If she was disappointed with the gifts from her son then Miriam never showed it. ‘How lovely,’ she would exclaim, as if it was the best present she had ever received. Arthur wished that she could be honest, just once, and say that their son should make more effort. But then, even as a boy, he had never been aware of other people and their feelings. He was never happier than when he was dismantling car engines and covered in oil. Arthur was proud that his son owned three car body repair workshops in Sydney, but wished that he could treat people with as much attention as he paid his carburettors.

Lucy was more thoughtful. She sent thank you cards and never, ever forgot a birthday. She had been a quiet child to the point where Arthur and Miriam wondered if she had speech difficulties. But no, a doctor explained that she was just sensitive. She felt things more deeply than other people did. She liked to think a lot and explore her emotions. Arthur told himself that’s why she hadn’t attended her own mother’s funeral. Dan’s reason was that he was thousands of miles away.
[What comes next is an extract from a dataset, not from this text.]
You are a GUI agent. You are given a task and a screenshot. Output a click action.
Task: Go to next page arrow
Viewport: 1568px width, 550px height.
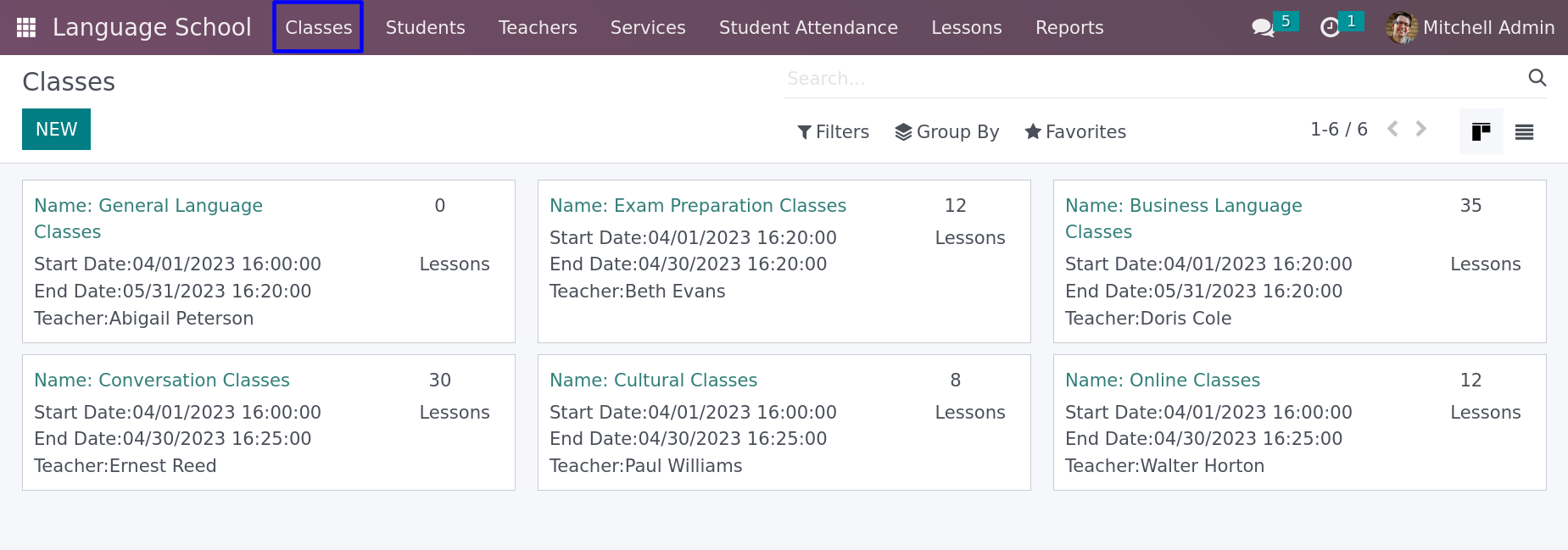coord(1421,129)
But although Arthur found excuses for them both, it hurt him more than they could ever imagine that his children hadn’t been there to say goodbye to Miriam properly. And that’s why, when he spoke to them sporadically on the phone, it felt like there was a dam between them. Not only had he lost his wife, but he was losing his children, too.

He squeezed his fingers into a triangle but the bracelet wouldn’t slip over his knuckles. He liked the elephant best. It had an upturned trunk and small ears; an Indian elephant. He gave a wry smile at its exoticness. He and Miriam had discussed going abroad for a holiday but then always settled upon Bridlington, at the same bed-and-breakfast on the seafront. If they ever bought a souvenir, it was a packet of tear-off postcards or a new tea towel, not a gold charm.

On the elephant’s back was a howdah with a canopy, and inside that nestled a dark green faceted stone. It turned as he fingered it. An emerald? No, of course not, just glass or a pretend precious stone. He ran his finger along the trunk, then felt the elephant’s rounded hind before settling on its tiny tail. In places the metal was smooth, in others it felt indented. The closer he looked though, the more blurred the charm became. He needed glasses for reading but could never find the things. He must have five pairs stashed in safe places around the house. He picked up his box of tricks and took out his eyeglass: every year or so it came in handy. After scrunching it into his eye socket, he peered at the elephant. As he moved his head closer then further away to get the right focus, he saw that the indentations were in fact tiny engraved letters and numbers. He read and then read again.

Ayah. 0091 832 221 897

His heart began to beat faster. Ayah. What could that mean? And the numbers too. Were they a map reference, a code? He took a small pencil and pad from his box and wrote them down. His eyeglass dropped onto the bed. He’d watched a quiz programme on TV just last night. The wild-haired presenter had asked the dialling code for making calls from the UK to India—0091 was the answer.

Arthur fastened the lid back onto the ice cream box and carried the charm bracelet downstairs. There, he looked in his Oxford English Pocket Dictionary ; the definition of the word ‘ayah’ didn’t make any sense to him— a nursemaid or maid in East Asia or India.

He didn’t usually phone anyone on a whim; he preferred not to use the phone at all. Calls to Dan and Lucy only brought disappointment. But, even so, he picked up the receiver.

He sat on the one chair he always used at the kitchen table and carefully dialled the number, just to see. This was just silly, but there was something about the curious little elephant that made him want to know more.